Desistência

Daqui não se consegue ver muita coisa. É tudo difuso, apagado, uma sequência quase que infinita de vultos em tons da mesma cor, ainda que não dê para distingui-la por enquanto.

Desisti de ver além, sim. Chega de forçar a vista ao ponto que nem sabe-se mais o que é real ou não, onde tudo que se enxerga é um rastro daquilo que queremos acreditar. Esse horizonte cinza não me machuca de maneira alguma, muito pelo contrário: conforta com sua verdade e não me deixa cair do mesmo abismo mais uma vez. Dói, é claro, dói o choque de ter de esquecer tudo que achávamos ter mais adiante, as cores, as formas, os reflexos fantasiosos. Confiamos demais nisso tudo, demos a essa certeza tudo que tínhamos e cegamente, demos nossos passos sem saber em que solo de fato estávamos caminhando. Era um solo de mentiras, de farsas bem elaboradas que aguentavam o nosso peso e nos fazia caminhar cada vez mais rápido, mais certos de que não haveria queda no final.
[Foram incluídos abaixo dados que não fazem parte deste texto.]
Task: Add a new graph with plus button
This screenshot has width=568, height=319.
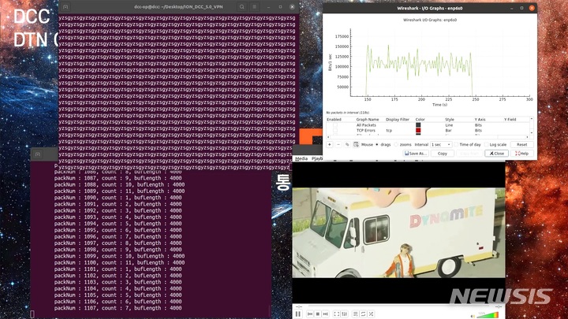Action: click(x=329, y=145)
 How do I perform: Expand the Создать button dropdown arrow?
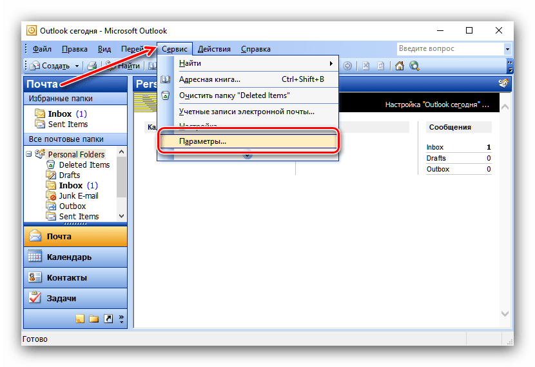point(77,66)
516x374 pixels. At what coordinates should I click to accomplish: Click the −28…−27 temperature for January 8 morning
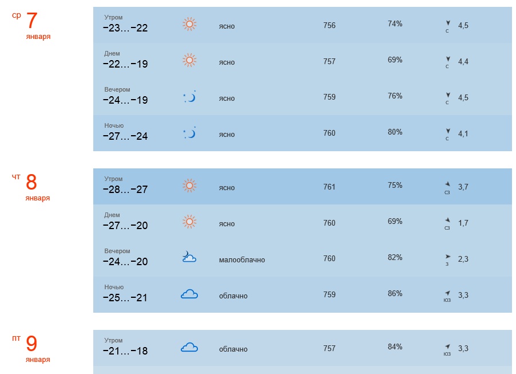point(125,190)
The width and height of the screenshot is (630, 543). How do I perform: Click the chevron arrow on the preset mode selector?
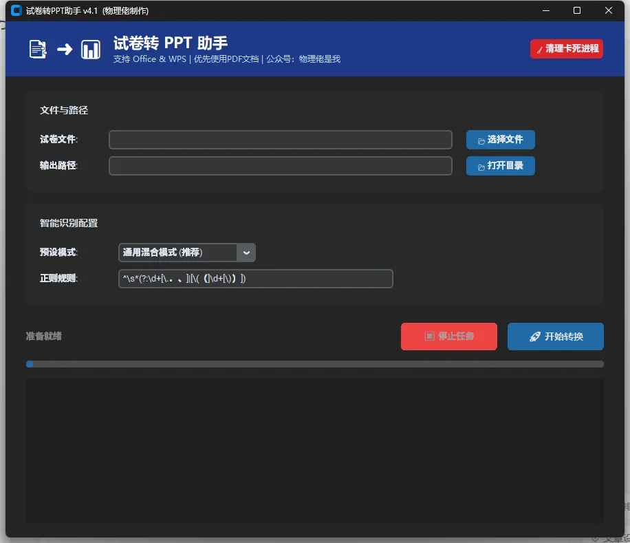(246, 252)

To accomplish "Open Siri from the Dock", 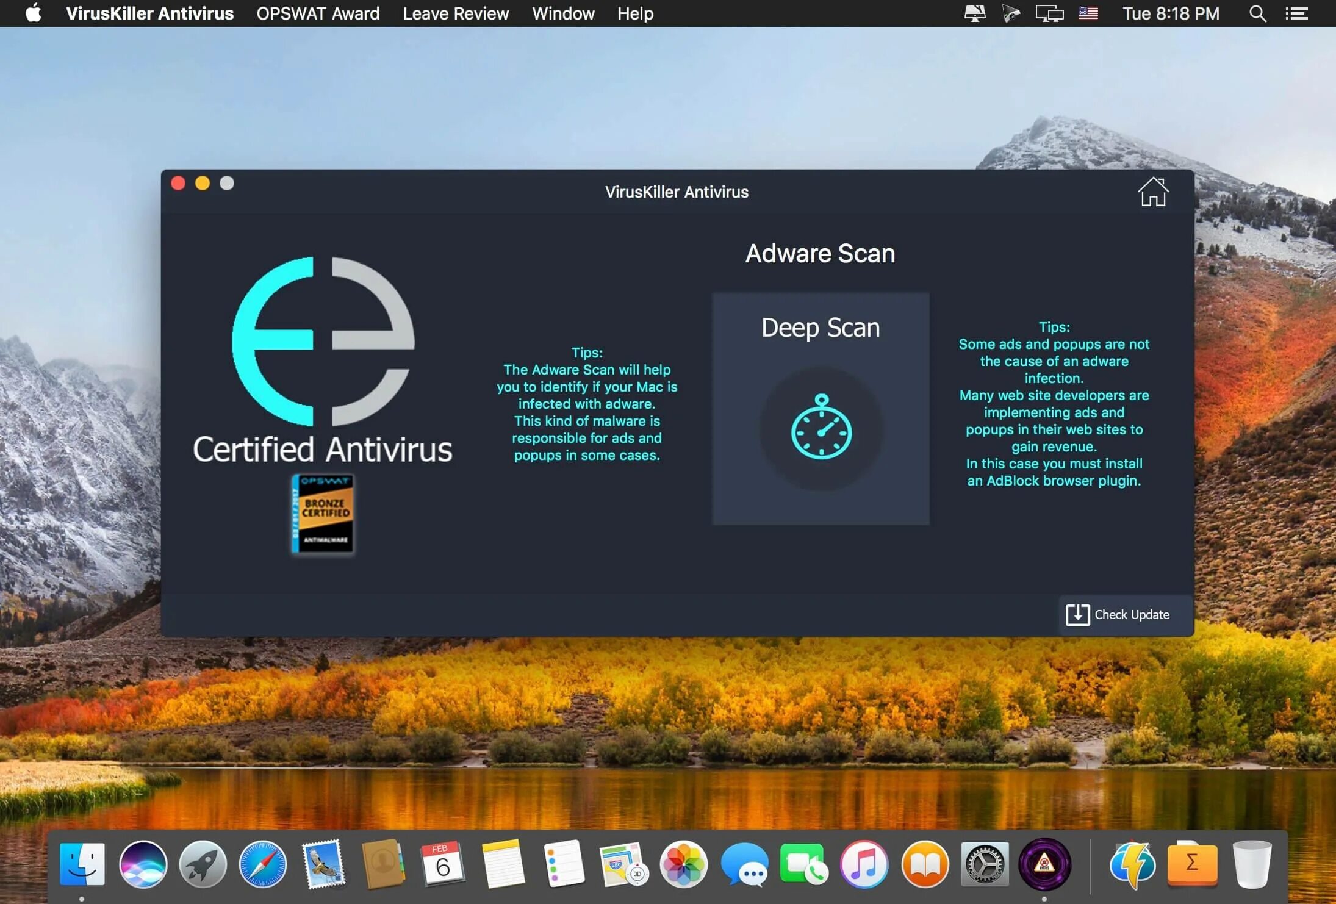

Mas teve, e agora estamos todos aqui, com esse ar frio rasgando os pulmões e, ainda inutilmente suspirando fundo para aguentar por nem que só mais um segundo.

Uns reconhecem a queda e a aceitam, querem logo seu chão para traçar um caminho definitivo de uma vez, e já outros não-- outros mal sabem do precipício de que caíram, ainda creem estar em seu voo majestoso em que nada lhes alcança. E por mais que eu queira acreditar nisso tudo, minha consciência é insistente demais para me dar esse prazer. Comigo não há muito a ser feito além de admirar a alegria da ignorância, de realmente sentir-se invencível. Eu sei onde estou e o que sou, e é isso que jamais me deixará respirar no sonho novamente.